Cosa sta succedendo? A partire da gennaio, l’importo di Reddito e Pensione di cittadinanza è stato ridotto perché una serie di sussidi, che prima non erano considerati, ora vengono calcolati andando a tagliare l’assegno.
Un’integrazione a redditi modesti che ha aiutato milioni di persone a tirare avanti con meno affanni e che ora viene meno, mentre c’è da fare i conti coi rincari di bollette e beni di prima necessità. Insomma, un’emergenza nell’emergenza che riguarda le più fragili tra le famiglie italiane, con anziani e disabili tra i più colpiti. Si tratta di centinaia di migliaia di nuclei che hanno perso, alcuni temporaneamente, il sostegno, mentre molti altri si sono visti ridurre in maniera significativa l’assegno mensile.
Non solo: in tanti dovranno addirittura restituire a rate nei prossimi mesi i soldi ricevuti a febbraio.
In pratica, un mix di tecnicismi che ha tolto a molte persone già in difficoltà le poche risorse sulle quali potevano contare finora. Non è un caso che in questi giorni si registri un aumento di accessi alle sedi della Caritas e, soprattutto, di lettere di lamentela all’Inps.
“Mia nonna percepiva circa 190 euro – racconta un’altra persona – ma a gennaio sono scesi a 57 euro, come è possibile vivere così?”. “Io sono invalido al 74%, mia sorella al 100%, ma da gennaio il nostro Reddito di cittadinanza è diventato di 40 euro. Non possiamo lavorare, come facciamo ad andare avanti?”, si chiede un altro beneficiario.
Quello che sta succedendo non è responsabilità dell’Inps, che si sta limitando ad applicare la legge che prevede nuovi criteri per il calcolo dell’assegno, come la maggiorazione sulla pensione di invalidità o la quattordicesima. Ma l’Istituto a febbraio non è riuscito a riconteggiare tutti gli assegni mensili e i tanti che hanno ricevuto più del dovuto si vedranno ora applicare i conguagli. Per non rendere traumatica l’operazione, la compensazione avverrà a rate.
Questo, peraltro, in un periodo in cui già fisiologicamente si assottiglia la platea del Reddito di cittadinanza: a febbraio il numero di beneficiari è crollato dai 3 milioni dei mesi precedenti ai 2,4 milioni. Il motivo anche qui è tecnico: febbraio è il mese in cui bisogna aggiornare la dichiarazione sostitutiva dell’Isee e questo a volte porta via tempo e comporta il salto di un mese.

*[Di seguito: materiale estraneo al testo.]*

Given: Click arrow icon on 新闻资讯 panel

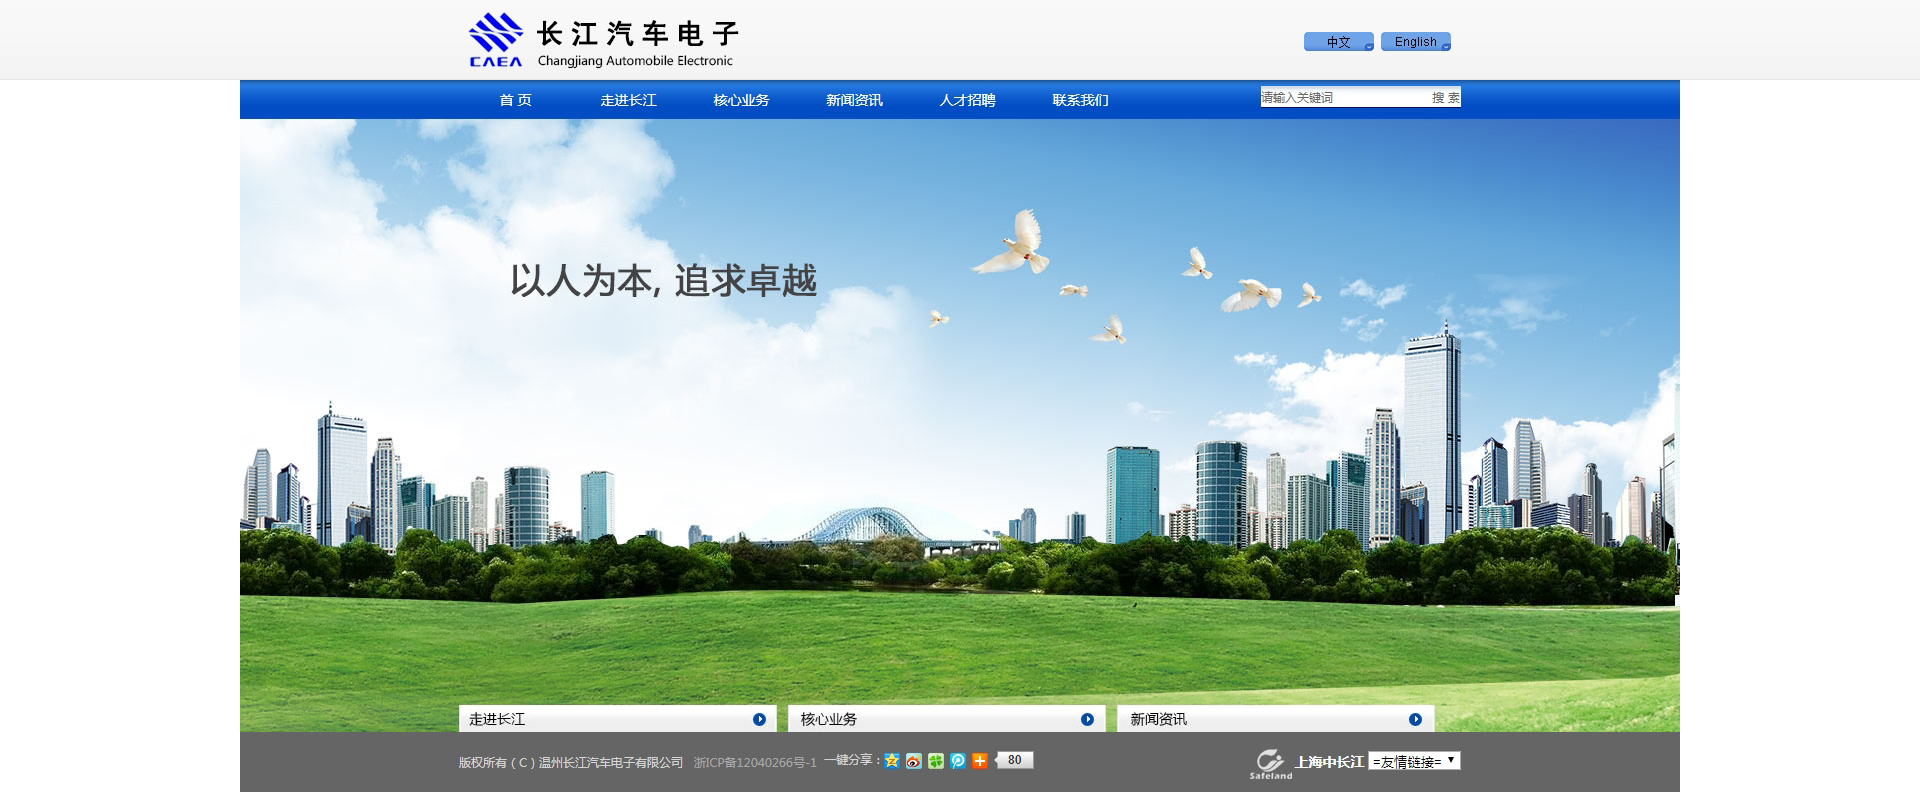Looking at the screenshot, I should (x=1415, y=719).
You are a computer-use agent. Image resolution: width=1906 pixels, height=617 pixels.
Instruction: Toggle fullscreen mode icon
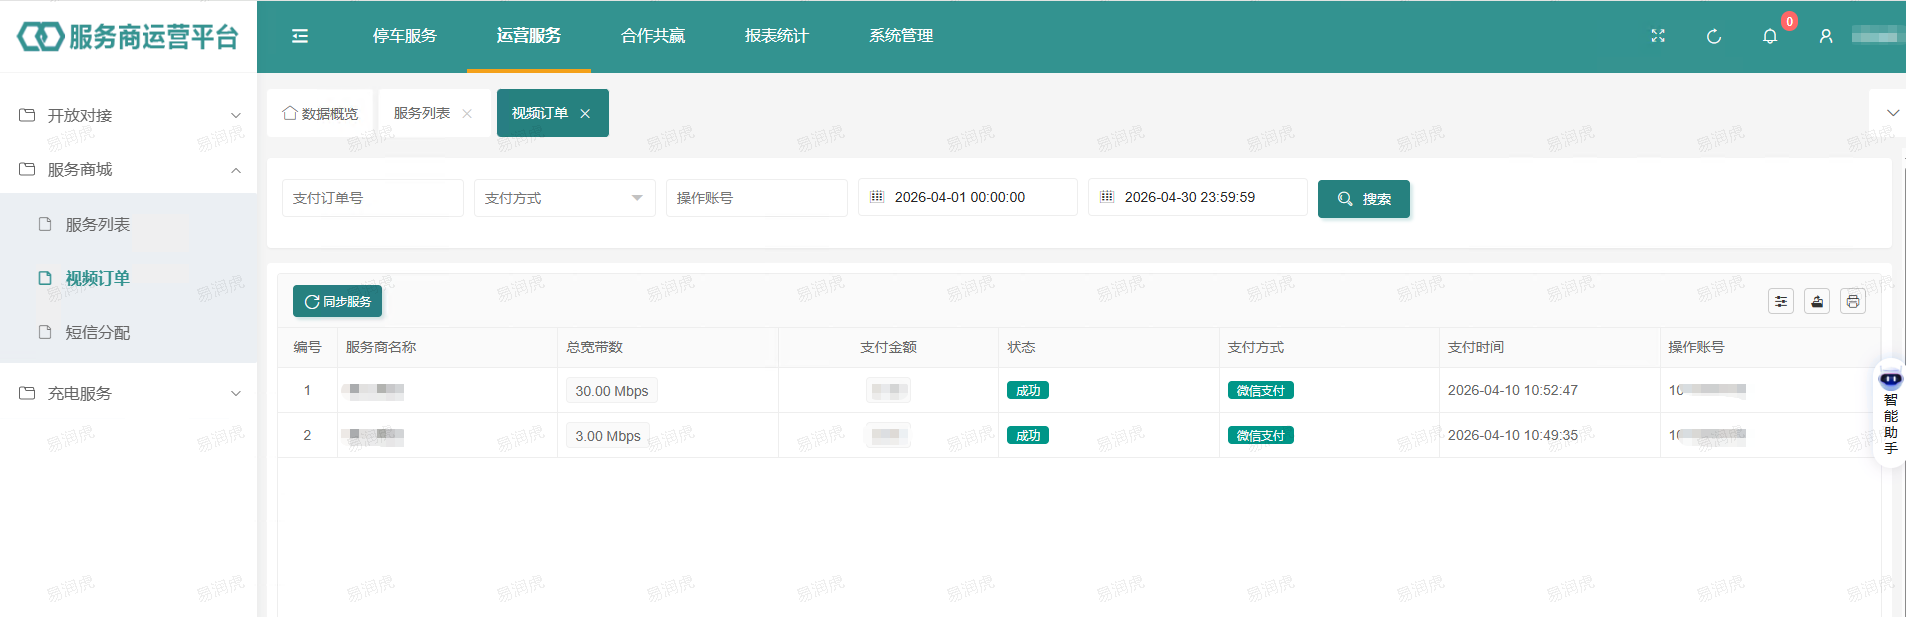1657,36
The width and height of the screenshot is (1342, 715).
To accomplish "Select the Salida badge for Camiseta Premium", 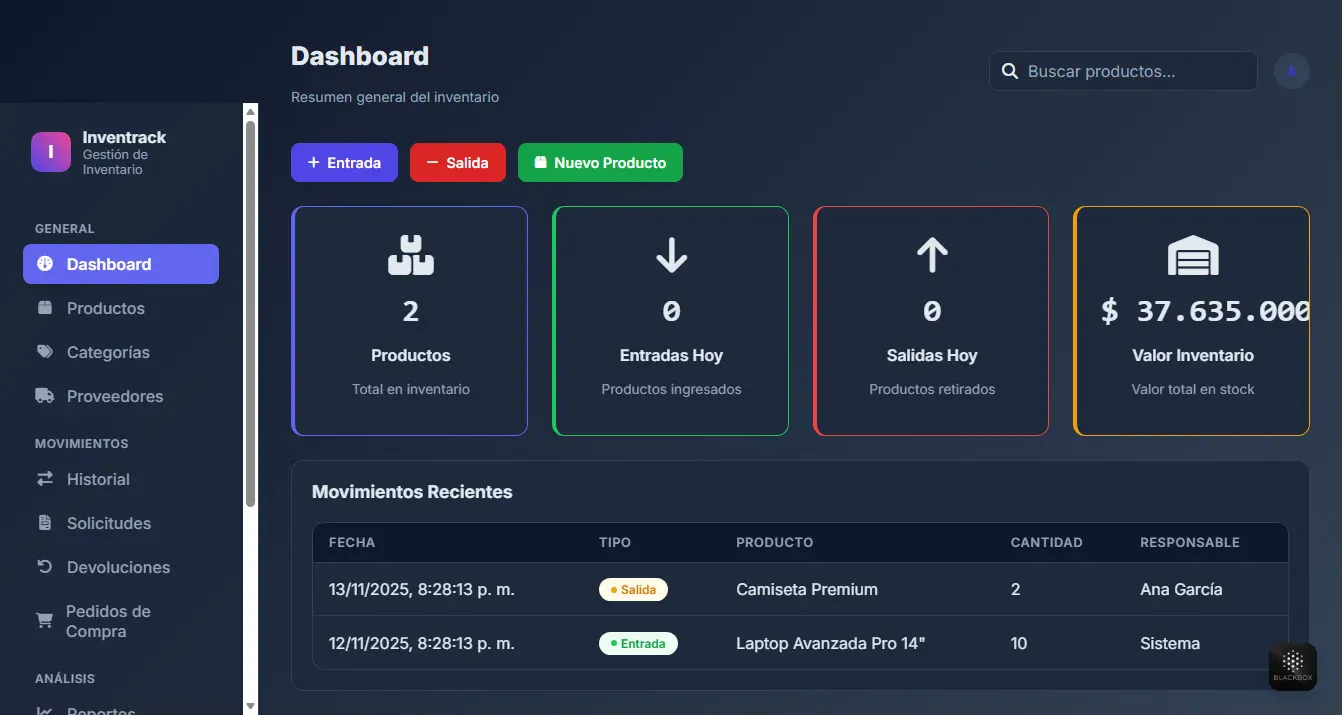I will (x=633, y=589).
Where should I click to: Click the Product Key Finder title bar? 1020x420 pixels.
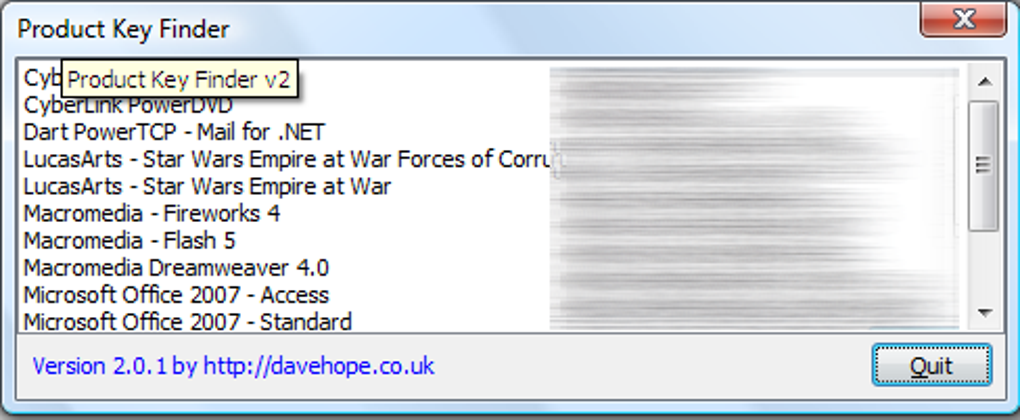point(455,29)
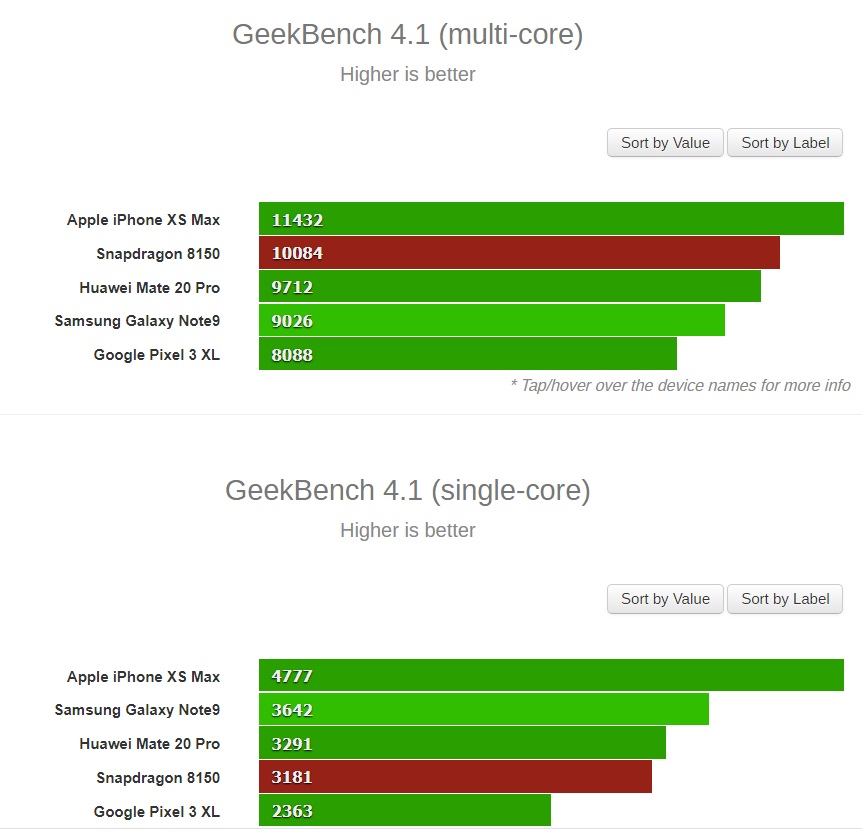The width and height of the screenshot is (862, 833).
Task: Select the Google Pixel 3 XL label in single-core chart
Action: (156, 811)
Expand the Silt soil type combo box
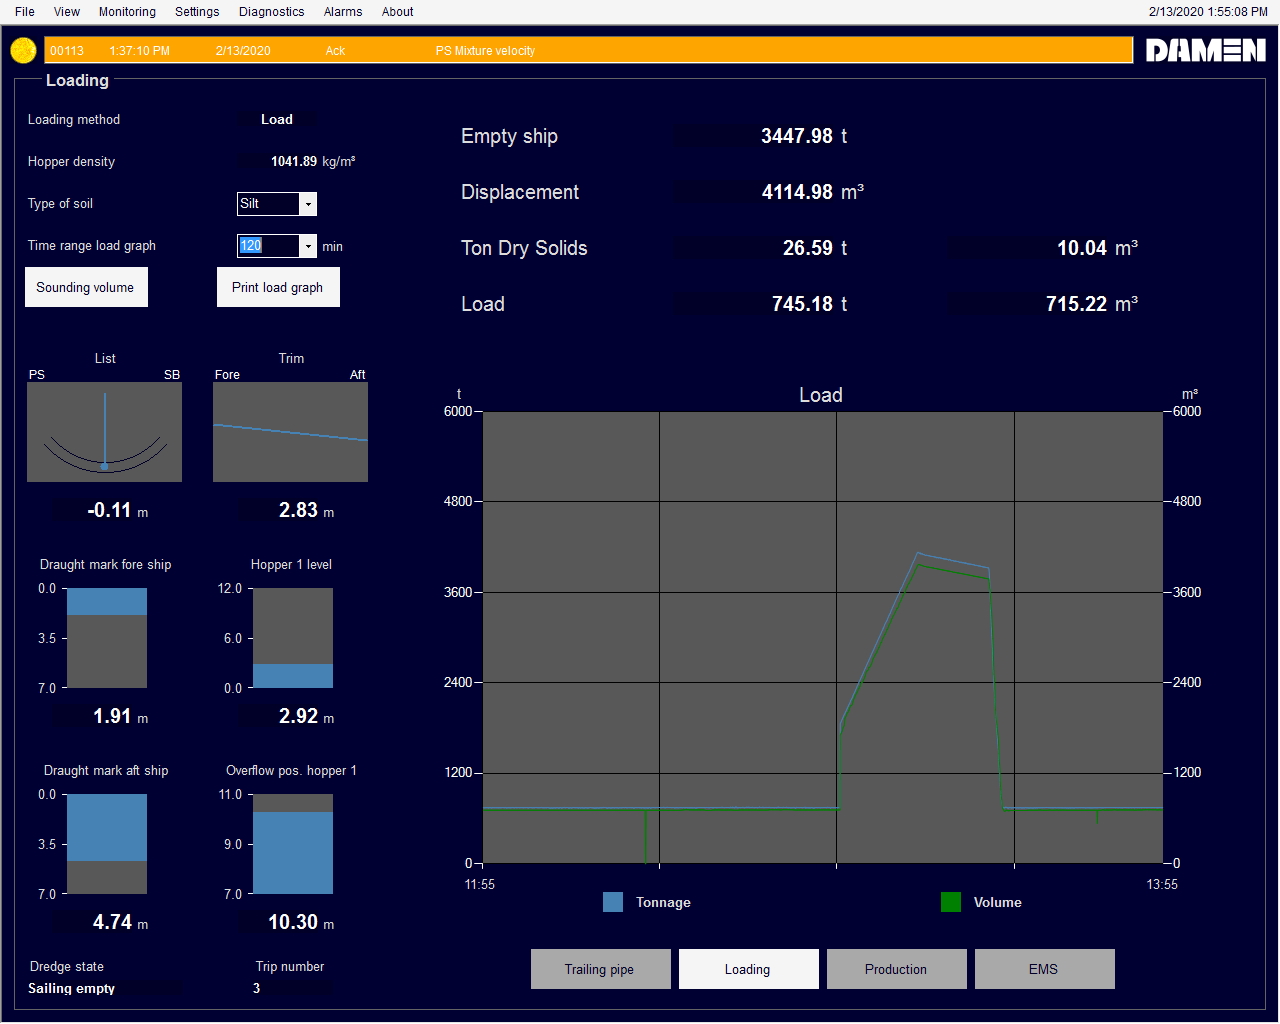Image resolution: width=1280 pixels, height=1024 pixels. [x=308, y=204]
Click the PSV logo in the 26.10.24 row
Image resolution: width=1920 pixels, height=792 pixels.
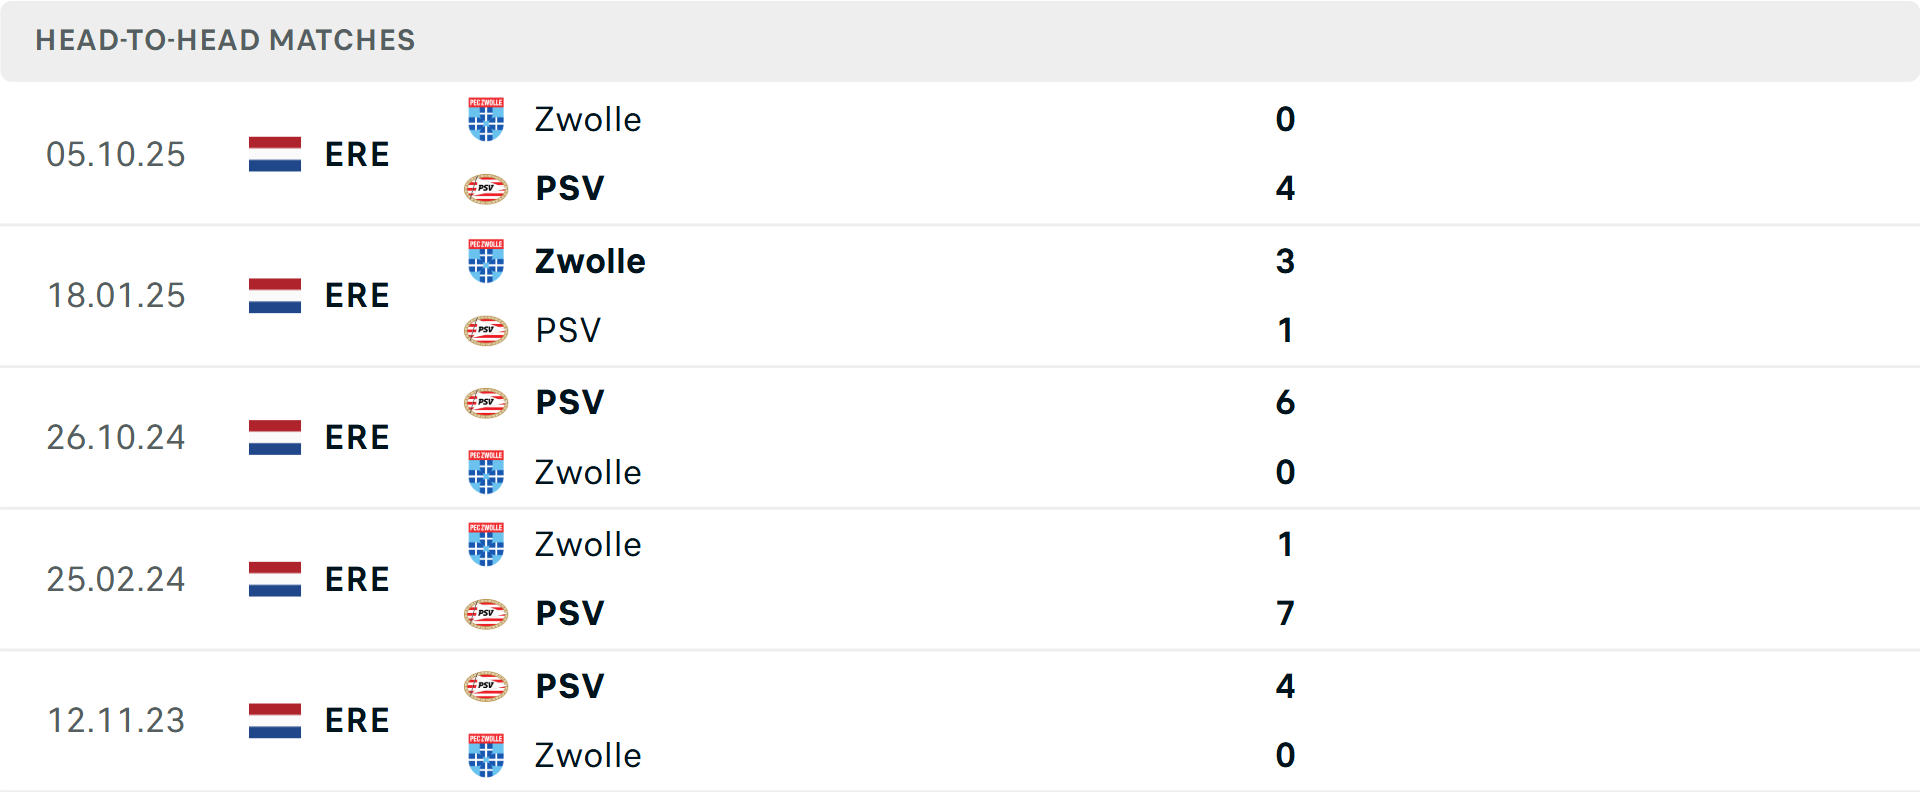[x=486, y=403]
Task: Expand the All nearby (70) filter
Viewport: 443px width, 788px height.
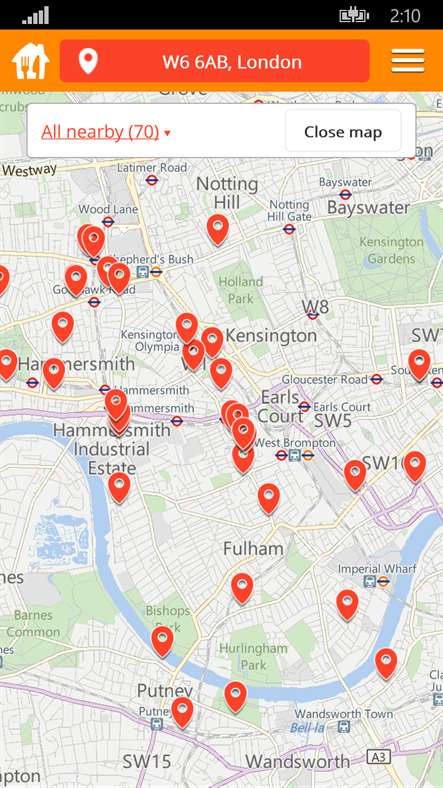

Ma il mese di marzo è iniziato sotto i peggiori auspici anche per milioni di famiglie che hanno ricevuto per la prima volta l’assegno unico universale per i figli, scoprendo che sono state più che mai disattese le aspettative riposte sul nuovo strumento che ha sostituito e unificato tutti gli strumenti precedenti di supporto (assegni, detrazioni e bonus). E questo non solo perché la busta paga è più leggera (l’importo viene accredito sul conto corrente).
Ora è certificato che la nuova misura penalizzi le fasce di reddito medio, la stragrande maggioranza delle famiglie, a favore di quelle più alte del lavoro autonomo. L’aveva rilevato dieci giorni fa anche l’Ufficio parlamentare di bilancio (Upb): l’assegno favorisce incapienti e autonomi, con evidenti vantaggi per i redditi medio-alti. Il meccanismo è chiaro: l’assegno cala al salire del reddito, ma a 40mila euro di Isee (quando vale 50 euro mensili a figlio) si ferma e lì resta anche per i milionari.